_ЗАДАНИЯ_:
1 > Сколько пенсов, согласно Золотой легенде в отрывке об Иуде, равнялся каждый из тридцати сребреников?
2 > Подхватите отрывок об Иуде и картине Ратгеба и напишите его продолжение, начиная сразу после последнего предложения.

_ОТРЫВОК ИЗ ИСТОЧНИКА_:
════════════════

За несколько веков до Ратгеба — но в полном соответствии с его картиной — Золотая легенда отрицает причинную подоплеку истории, которую она воспроизводит — «об этом лучше умолчать, чем повторять», декларируя заслуженность понесенного Иудой наказания. Смерть Иуды только усугубляет его вину, при том что «первая часть [прощение Иисуса] могла бы служить контрпримером, показывающим, что даже худший из грешников может быть прощен» (Ohly, 26). Хотя Иисус сделал Иуду Своим учеником и искренне его любил, тот, будучи казначеем, крал милостыни, и предал своего Господа «за тридцать сребреников, каждый из которых равнялся десяти пенсам, тем самым возместив три сотни пенсов, потраченных на масло». Раскаявшись в своих грехах, Иуда бросает деньги, вешается, а затем разрывается на части. Нагромождение мстительных репрессалий сигнализирует о том, насколько тесно все общество сплачивается в «неистовом единодушии» (Girard, 78), пытаясь преуменьшить свою собственную вину путем переноса ее на отдельного человека, превращаемого им для этого в чудовищное «вместилище» всех возможных пороков: Иуда ворует из денежного ящика, как в Евангелии у Иоанна, вешается, как у Матфея, и падает с выпадающими внутренностями, как у Луки. Преступления Рувима, Цибореи, королевы Скариота и Пилата блекнут пред таковыми Иуды, так как «суррогатная жертва» всецело предается бесам, выражаясь языком жираровского анализа «Эдипа» Софокла (79). Вина за невыносимо мучительную и несправедливую смерть Иисуса вменяется исключительно одному человеку, которого общество вычеркивает из своих членов и превращает в злобного и мерзкого изгоя.

И все же, если следовать обобщающей логике фрейдовского прочтения мифа об Эдипе, основанной на идее о том, что все мальчики вожделеют своих матерей и негодуют на своих отцов, — эта версия истории об Иуде может навести на кощунственную мысль о том, будто все приверженцы Иисуса скрывали потаенное желание стать отступниками и что сомнения и своекорыстие были не чужды всем посвященным. А если вспомнить страдания Иисуса на кресте — чувствующего Себя покинутым Отцом, обрекшим Его на смерть, — то можно даже допустить, что Иуда «эдипового типа», поддавшись сильному гневу, восстает против деспотичного отца. Сколь ни шокирующим на первый взгляд кажется подобный вывод — но не попытки ли не допустить подобные умозаключения обрекают Иуду на поношение? Бунт Иуды «эдипового типа» против отцовского приговора, которому подчиняется Иисус, — столетиями спустя соотнесение Иисуса и Иуды в таком ракурсе откроет путь к активному обсуждению их общности.[177] Даже в композиции Ратгеба лихорадочная энергия, равно как и пылкое внимание к Иисусу, отличает Иуду от других, поглощенных собой, апостолов. Просматривается некая странная параллель между рыжебородым Иудой, поднимающим глаза к Богу на переднем плане композиции, и рыжебородым Иисусом, вглядывающимся в Бога на заднем плане.

════════════════

_СТРОКИ_:
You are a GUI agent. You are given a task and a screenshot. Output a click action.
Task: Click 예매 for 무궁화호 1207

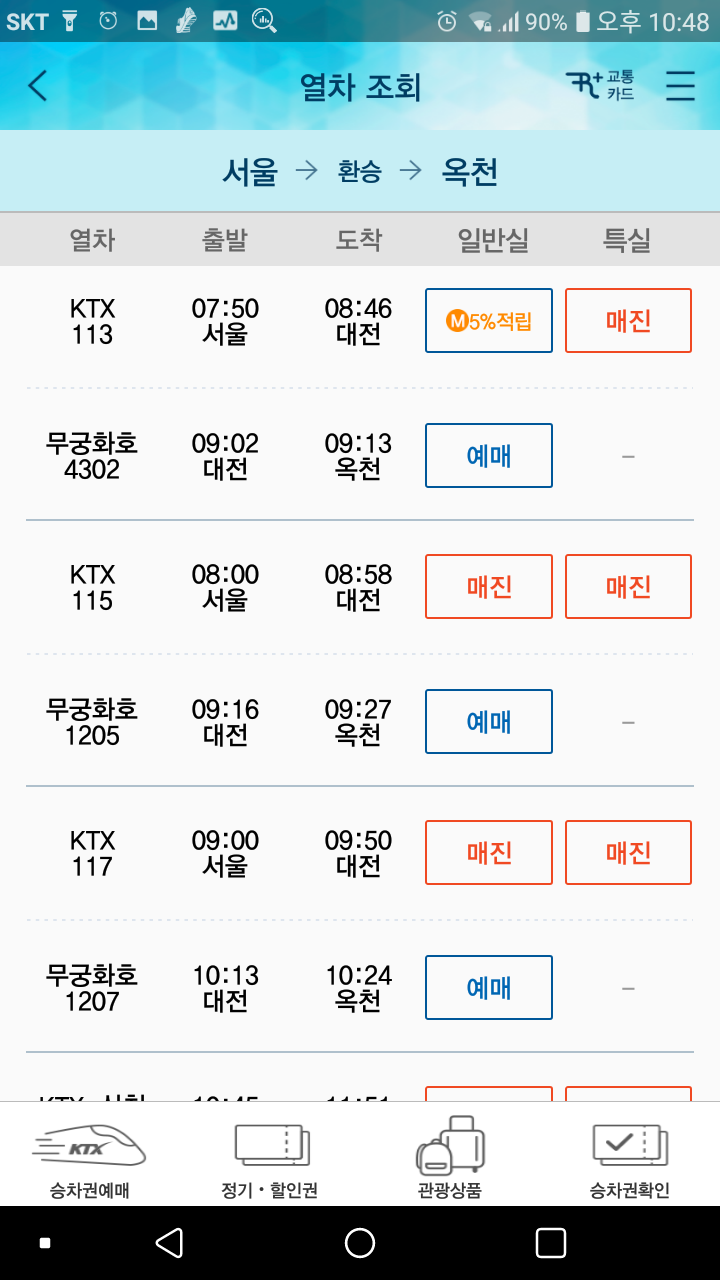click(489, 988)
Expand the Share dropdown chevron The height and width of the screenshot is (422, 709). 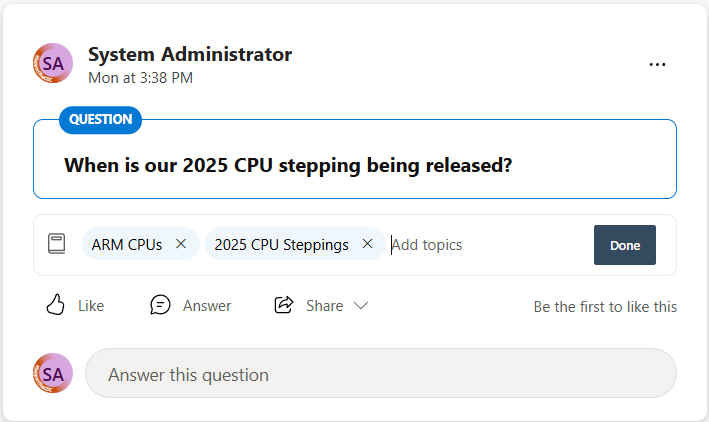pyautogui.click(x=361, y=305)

════════════════

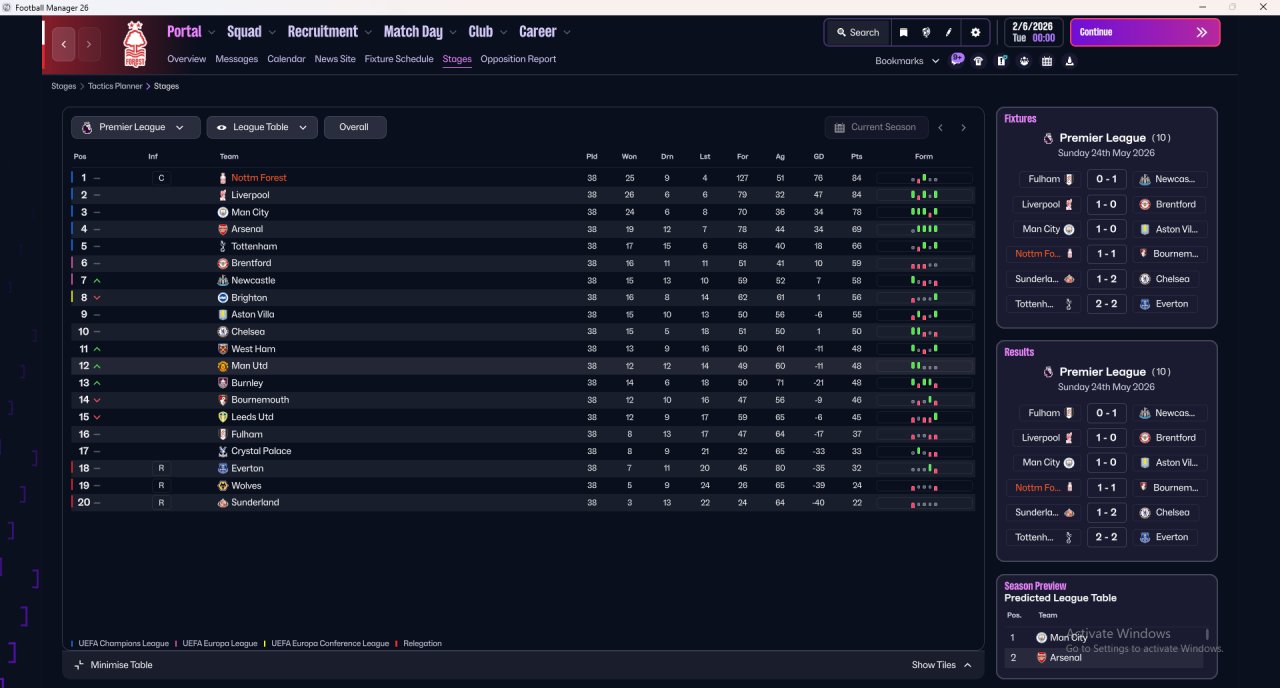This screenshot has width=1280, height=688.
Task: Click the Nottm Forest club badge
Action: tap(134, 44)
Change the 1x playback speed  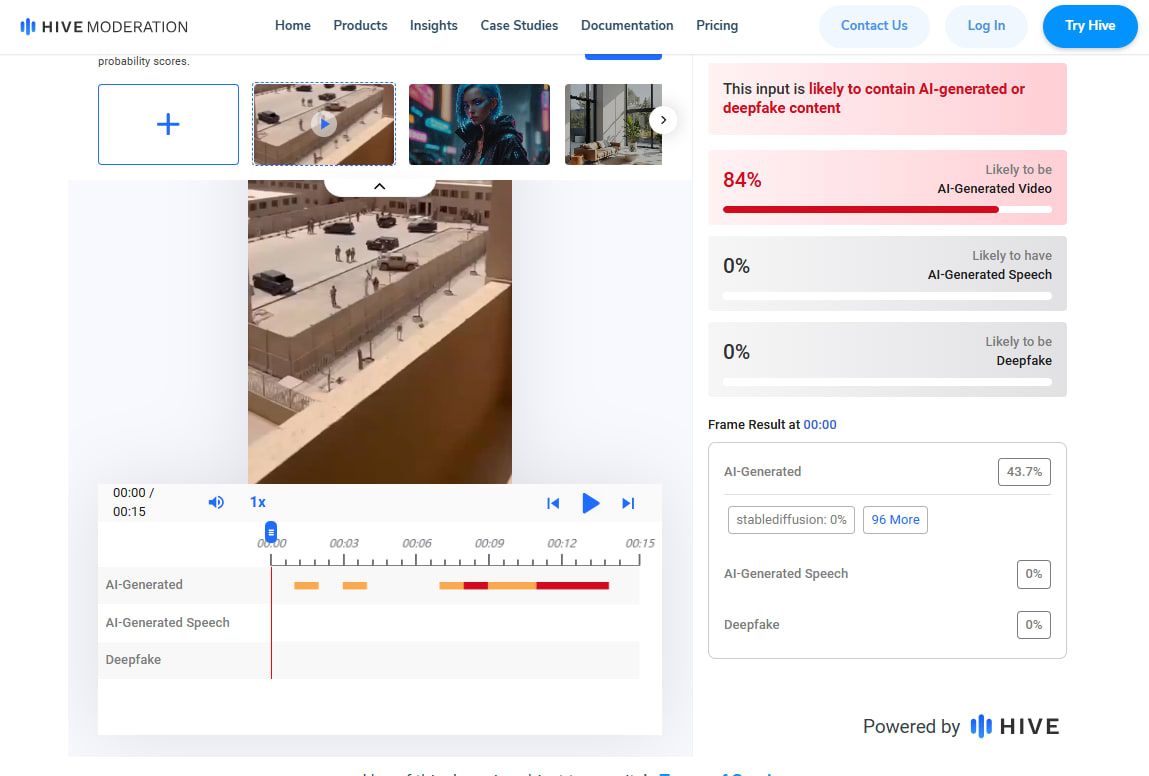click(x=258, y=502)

════════════════

_РЕЗУЛЬТАТЫ_:
1 > Каждый сребреник равнялся десяти пенсам.

2 >
А что насчет предположения в Золотой легенде о том, что Иуда «продал своего Господа за десятую долю истраченной на масло Суммы»? Идея о том, что Иуда высчитал свою законную или, по крайней мере, обычно причитавшуюся ему долю с общих денег, ограничивает его корыстолюбие.[178] Именно это умаление алчности Иуды сближает легенду Иакова Ворагинского с более ранней английской балладой «Иуда», в которой у двенадцатого ученика появляется сестра-искусительница, выманивающая у него тридцать сребреников, данные Иуде Иисусом на покупку еды.[179] В этой балладе Иуда, обретший «лживую» сестру, порицается за то, что сначала следует за «фальшивым пророком» в ее лице, а затем внимает ее соблазнительным поучениям в виде колыбельной песни: «клону прильни моему головой, тотчас же ты уснешь». Когда сон развеивается, Иуда испытывает шок из-за утраты денег:

«Так сильно рвал власы он на себе,

Что кровь ручьями по лицу текла.

Решили в Иерусалиме все,

Что он сошел с ума.

Богатый жид по имени Пилат,

Придя к нему, допытываться стал:

“Продашь ли мне ты своего Христа,

Кого Владыкой звал?”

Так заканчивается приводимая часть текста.